Según analistas y activistas, el gobierno utiliza grupos paramilitares cuando no quiere intervenir directamente, como en el caso de la masacre de indígenas en 2006 en Viejo Velasco y la masacre de Acteal en 1997. En ambos casos, las fuerzas armadas mexicanas estaban estacionadas cerca del lugar de las masacres, donde podían incluso oír el ruido de los disparos, pero no hicieron nada para detener la violencia.

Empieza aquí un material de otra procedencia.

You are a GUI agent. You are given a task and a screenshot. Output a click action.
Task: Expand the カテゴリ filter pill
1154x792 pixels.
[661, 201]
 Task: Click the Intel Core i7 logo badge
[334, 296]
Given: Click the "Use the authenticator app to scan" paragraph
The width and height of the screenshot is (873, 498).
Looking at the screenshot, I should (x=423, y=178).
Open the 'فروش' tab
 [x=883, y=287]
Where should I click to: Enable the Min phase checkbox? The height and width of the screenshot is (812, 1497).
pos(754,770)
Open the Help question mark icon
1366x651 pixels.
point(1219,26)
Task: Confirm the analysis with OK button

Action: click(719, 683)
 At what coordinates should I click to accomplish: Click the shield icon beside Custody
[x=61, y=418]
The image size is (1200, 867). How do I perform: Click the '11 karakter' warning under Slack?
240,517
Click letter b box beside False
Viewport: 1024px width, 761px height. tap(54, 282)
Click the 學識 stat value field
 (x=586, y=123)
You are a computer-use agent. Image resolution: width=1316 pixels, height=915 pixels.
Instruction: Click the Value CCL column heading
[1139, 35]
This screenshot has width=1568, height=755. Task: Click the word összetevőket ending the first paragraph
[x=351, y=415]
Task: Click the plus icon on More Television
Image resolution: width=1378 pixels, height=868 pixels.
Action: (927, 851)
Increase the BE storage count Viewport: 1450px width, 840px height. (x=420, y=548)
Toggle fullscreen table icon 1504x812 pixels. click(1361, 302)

“El valor que los paramilitares ofrecen a los gobiernos es su disposición a llevar a cabo acciones que las fuerzas de seguridad oficiales no pueden realizar”, explica Michael Paarlberg. “[Acciones] como el tráfico ilícito, la persecución de rivales políticos o las ejecuciones extrajudiciales de civiles, mientras al mismo tiempo ofrecen a los funcionarios del gobierno una denegación creíble de dichas violaciones de los derechos humanos. Y su poder [el de los grupos paramilitares] reside en el miedo que generan a través del carácter impredecible y brutal de su violencia”.
Los indígenas bajo fuego
En un comunicado de febrero de 2020, el grupo de la sociedad civil Las Abejas de Acteal criticó el papel que ha desempeñado el gobierno para armar a los grupos paramilitares: “¿Cuándo dejarán de responder los malos gobiernos con armas, ejércitos, cuarteles, retenes y entrenamiento de grupos paramilitares a los reclamos de los pueblos que sólo quieren vivir en paz?”.
Las Abejas es una de las organizaciones de la sociedad civil más activas de los Altos de Chiapas. Promueven la movilización pacífica para construir autonomía en las comunidades indígenas y crean conciencia sobre los grupos paramilitares en México. Formada en 1992 en respuesta a la violación de los derechos de los indígenas, la organización consiguió unificar a los campesinos y pobladores tzeltales del municipio chiapaneco de Chenalhó. Sin embargo, pagaron un precio muy alto por sus logros: en 1997, más de 100 paramilitares entraron al pueblo de Acteal y asesinaron brutalmente a 45 hombres, mujeres y niños mientras estaban reunidos para rezar.
“No digamos ‘la historia’ cuando hablamos de la masacre de 1997; estamos hablando de ahorita”, explica Simón Pedro Pérez, un líder comunitario tzeltal y antiguo presidente de Las Abejas, haciendo referencia a la actual presencia de paramilitares en la región. “Ahorita aquí en Chiapas estamos viviendo esas situaciones [como en 1997]. Nosotros no hemos visto ningún cambio. Los gobiernos anteriores seguían lo mismo, las mismas ideas y las mismas políticas [que el gobierno de 1997]”.
En septiembre de 2020, el gobierno federal ofreció un “acuerdo de solución amistosa” en forma de disculpa pública a las familias de la masacre de Acteal, indemnizaciones y el reconocimiento de que el gobierno no había tomado todas las medidas necesarias para evitar la masacre. Sin embargo, Las Abejas rechazaron la oferta porque quieren que el gobierno lleve a cabo una investigación sobre los asesinatos, asuma la responsabilidad plena por la masacre y juzgue a los responsables.
En una pequeña capilla en Acteal, de pie cerca de un altar donde todavía se pueden ver los agujeros de bala de la masacre de 1997, Simón Pedro Pérez explica sosegadamente que las relaciones del gobierno con los paramilitares siguen intactas aunque hayan cambiado los individuos en el poder.
Como muchos otros líderes de comunidades indígenas, sabe que su vida corre peligro, una realidad que demuestra la incapacidad del gobierno federal para cumplir sus promesas de que se haga justicia en las comunidades indígenas.
“Dijo [el gobierno] que quiere que aquí en Chiapas haya igualdad, que haya paz, pues para nosotros eso es una mentira”, concluye Simón. “Los paramilitares usan las armas en Aldama y Santa Marta y ellos [del gobierno] saben quiénes son los que tienen las armas, y todavía no los quieren castigar. Entonces, ¿dónde está la igualdad de la que hablan? ¿Dónde está la paz? ¿Dónde está la justicia?”.
Este artículo ha sido traducido del inglés.